Tech. Sgt. Erik Gallion, a public affairs broadcaster assigned to the I.G. Brown Training and Education Center, pauses while filming lanscapes, July 12, 2016, in Alyeska Alaska. (U.S. Air National Guard photo by Master Sgt. Jerry D. Harlan)

Tech. Sgt. Erik Gallion, a public affairs broadcaster assigned to the I.G. Brown Training and Education Center, pauses while filming lanscapes, July 12, 2016, in Alyeska Alaska. (U.S. Air National Guard photo by Master Sgt. Jerry D. Harlan)

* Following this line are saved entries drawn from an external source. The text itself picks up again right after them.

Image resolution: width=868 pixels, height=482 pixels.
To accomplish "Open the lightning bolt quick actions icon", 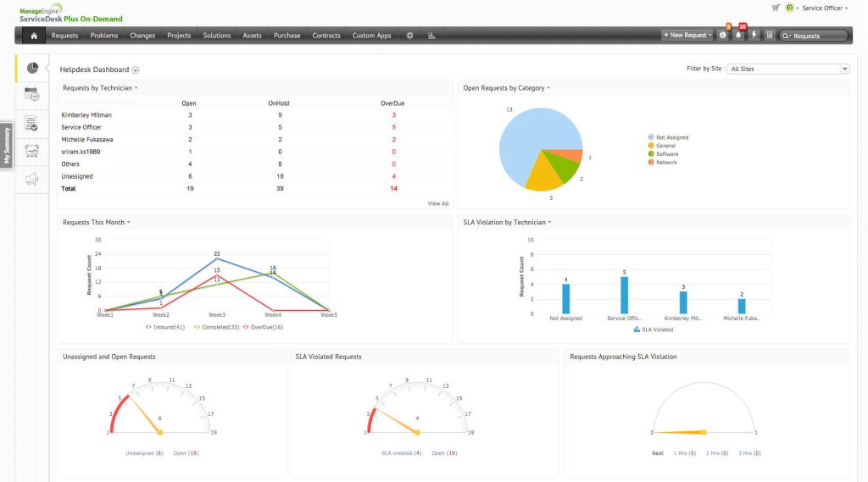I will [754, 36].
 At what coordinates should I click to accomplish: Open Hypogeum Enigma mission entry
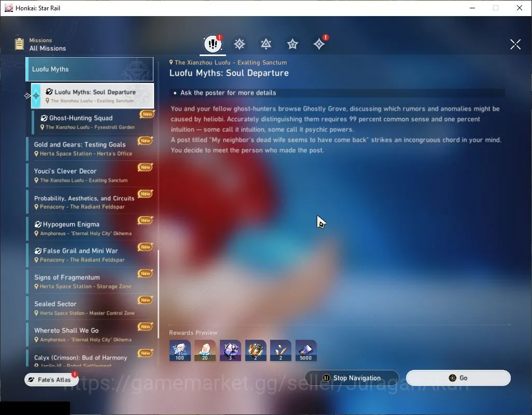pyautogui.click(x=90, y=228)
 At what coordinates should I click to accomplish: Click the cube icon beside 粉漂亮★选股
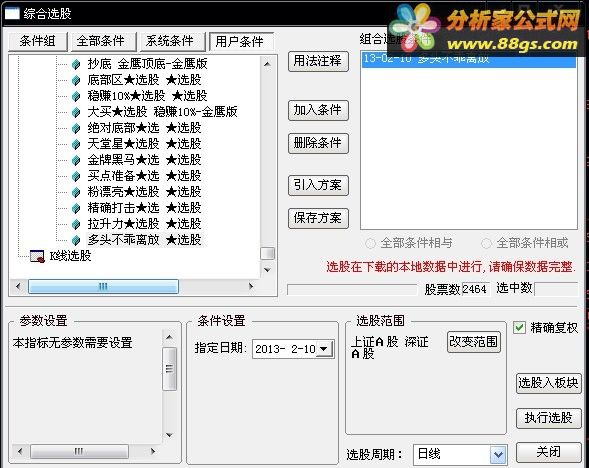[76, 192]
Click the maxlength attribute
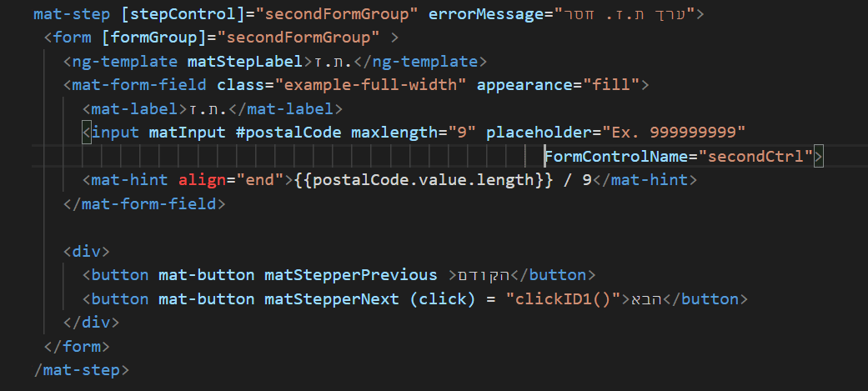The width and height of the screenshot is (868, 391). tap(390, 133)
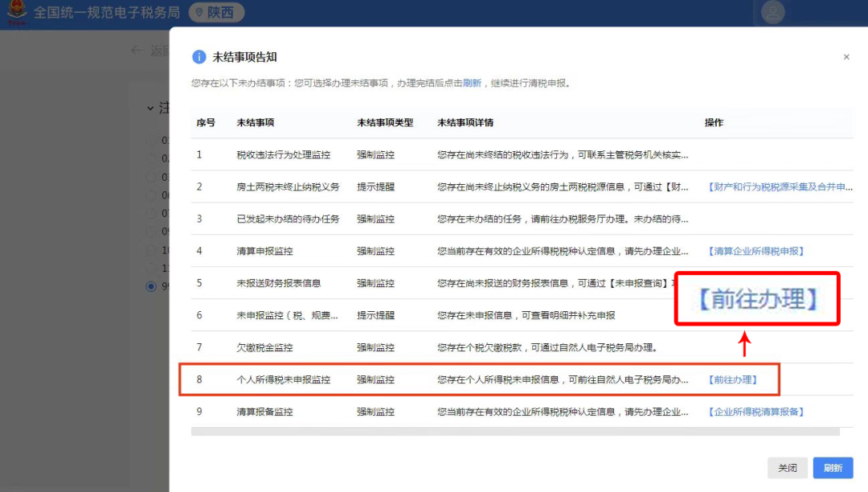This screenshot has width=868, height=492.
Task: Open the user avatar icon at top right
Action: point(772,12)
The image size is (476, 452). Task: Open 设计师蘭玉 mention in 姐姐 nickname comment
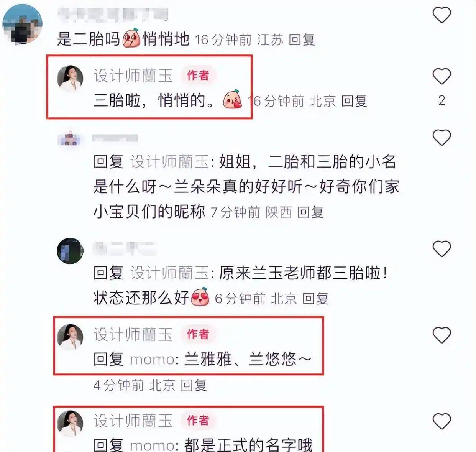(169, 162)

Master Sgt. Jerry Harlan, a photojournalist assigned to the I.G. Brown Training and Education Center, photographs landscapes, July 16, 2016, in Alyeska, Alaska. (U.S. Air National Guard photo by Tech. Sgt. Erik Gallion)

Master Sgt. Jerry Harlan, a photojournalist assigned to the I.G. Brown Training and Education Center, photographs landscapes, July 16, 2016, in Alyeska, Alaska. (U.S. Air National Guard photo by Tech. Sgt. Erik Gallion)

MCGHEE TYSON AIR NATIONAL GUARD BASE, Tenn. -- The I.G. Brown Training and Education Center's public affairs Airmen retuned here recently after documenting National Guard security forces training in Alaska.

Master Sgt. Jerry Harlan, photographer, and Tech. Sgt. Erik Gallion, broadcaster, were invited by the 134th Security Forces Squadron, Tennessee Air National Guard.

They flew with the security forces to Elmendorf Air Force Base outside Anchorage, on a KC-135 Stratotanker assigned to the squadron's air refueling wing.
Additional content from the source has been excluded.